◆ Text passage
------------------------------------------------------------------------

Expat Australian writer-director Jessica M. Thompson was so tired of seeing films about the sexual assault of women being written by men that she decided to make her own.

Her debut feature The Light of the Moon won the audience choice award for best narrative feature at SXSW last year, where Amazon Prime Video snapped up the worldwide streaming rights.

The film stars Stephanie Beatriz as Bonnie, an architect who is sexually assaulted while walking home from an evening out with friends in Brooklyn. Initially she attempts to keep the assault a secret from her long-term boyfriend Matt (Michael Stahl-David) as she fights to regain normalcy and control of her life. But another attack in the neighbourhood drives her further into denial.

It will have its Australian premiere on the closing night of For Film’s Sake, the national flagship film festival for women formerly known as the WOW Film Festival, which runs from April 11-15 at multiple venues in Sydney including Event Cinemas in George Street.

The Brooklyn-based Thompson can’t attend as she is taking part in Big Vision Empty Wallet, a week-long development program in Costa Rica.

The director is the recipient of the festival’s inaugural Samantha Rebillet award for a first feature, which honours the legacy of the filmmaker who died in late 2017.

------------------------------------------------------------------------

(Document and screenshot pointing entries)
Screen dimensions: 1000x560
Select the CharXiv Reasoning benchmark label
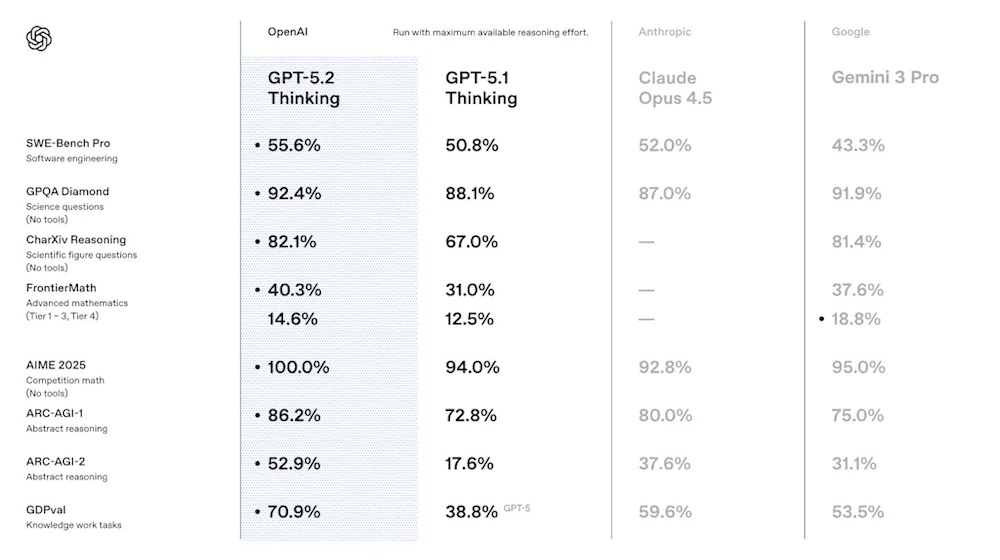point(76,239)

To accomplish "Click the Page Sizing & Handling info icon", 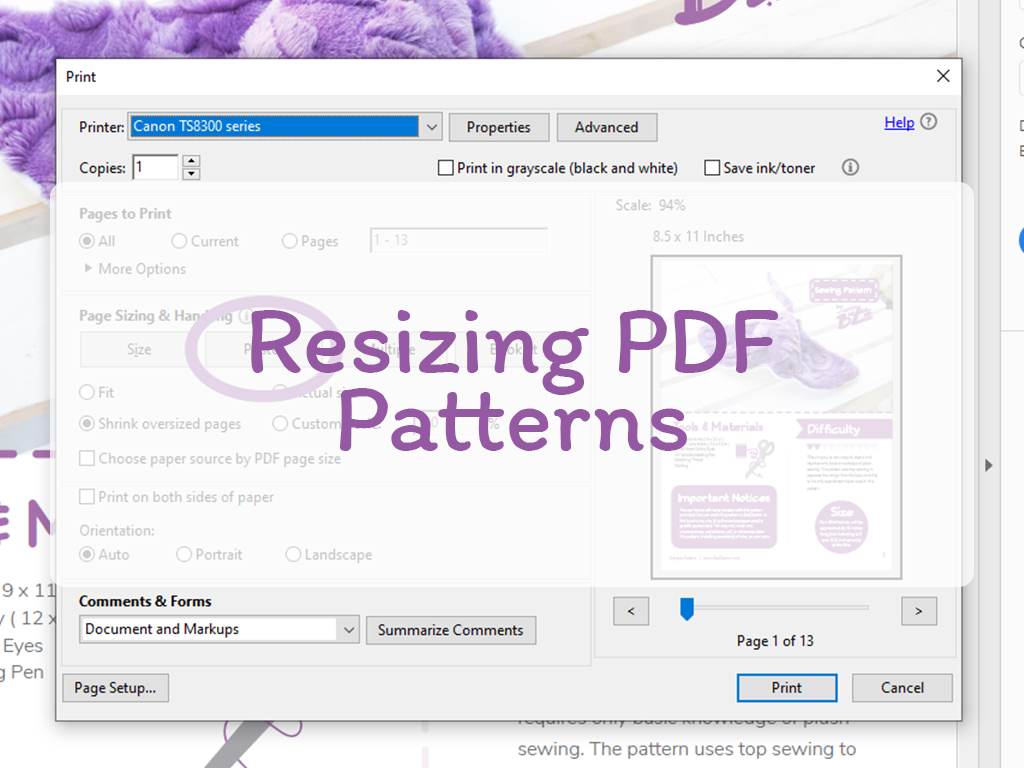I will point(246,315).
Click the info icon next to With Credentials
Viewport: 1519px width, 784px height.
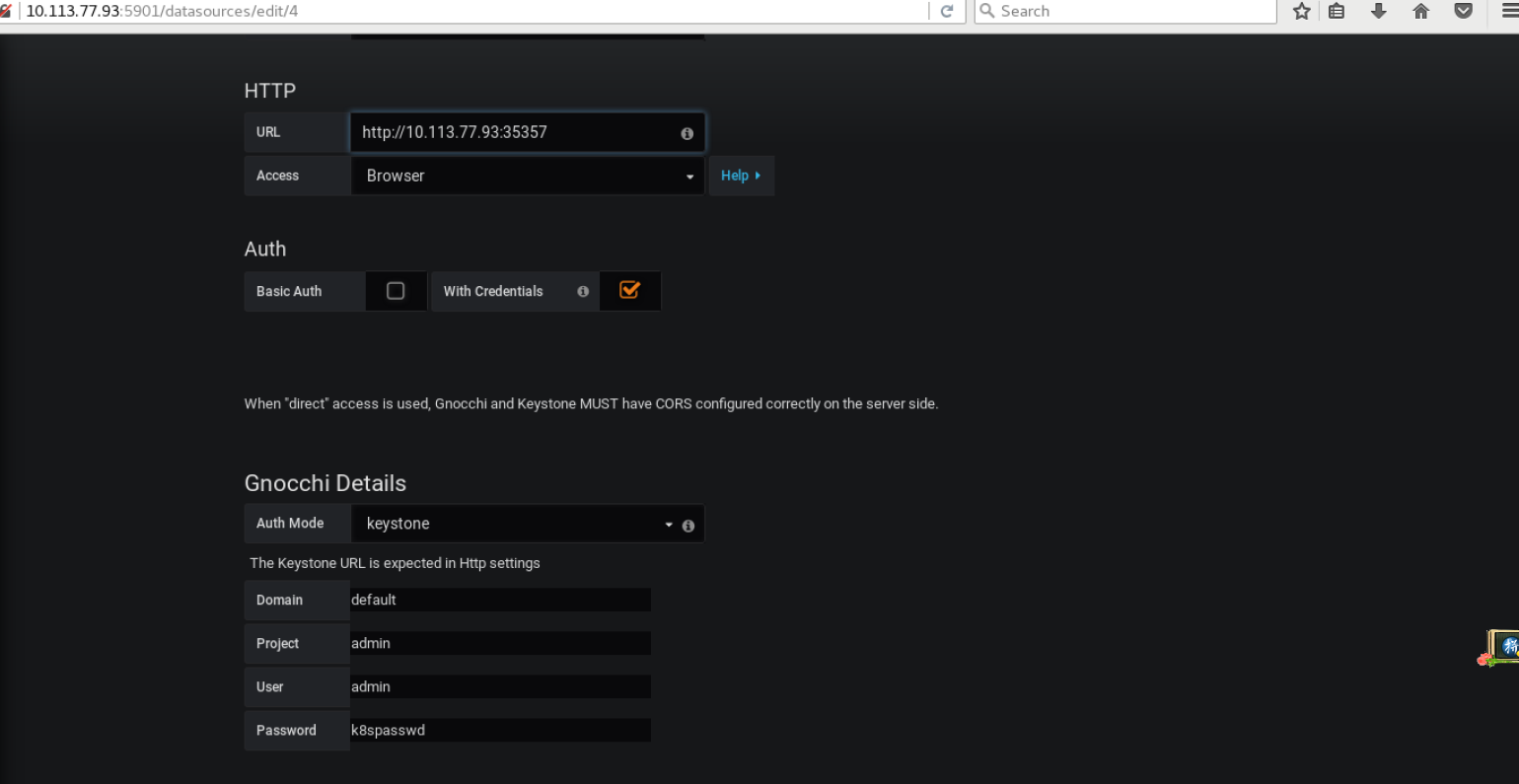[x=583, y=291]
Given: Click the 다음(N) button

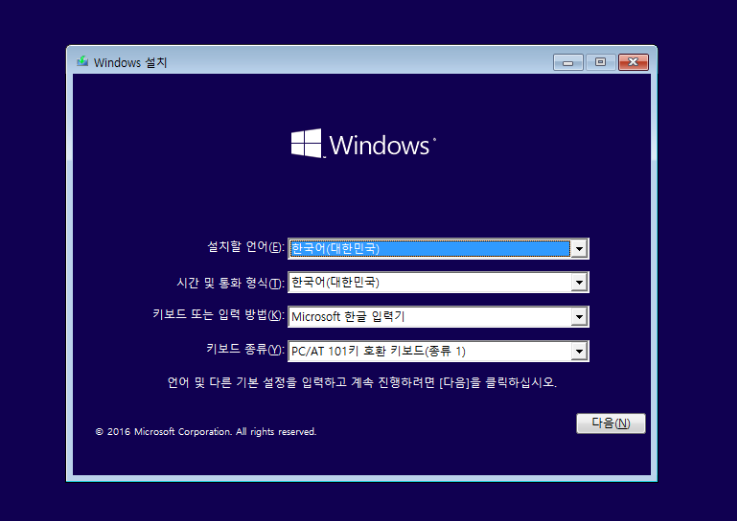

------------------------------------------------------------------------

◆ Short problem
Return, word for word, the stretch of the article about The Light of the Moon that begins at the words "Expat Australian writer-director" and ends after "make her own.".

◆ Result below
Expat Australian writer-director Jessica M. Thompson was so tired of seeing films about the sexual assault of women being written by men that she decided to make her own.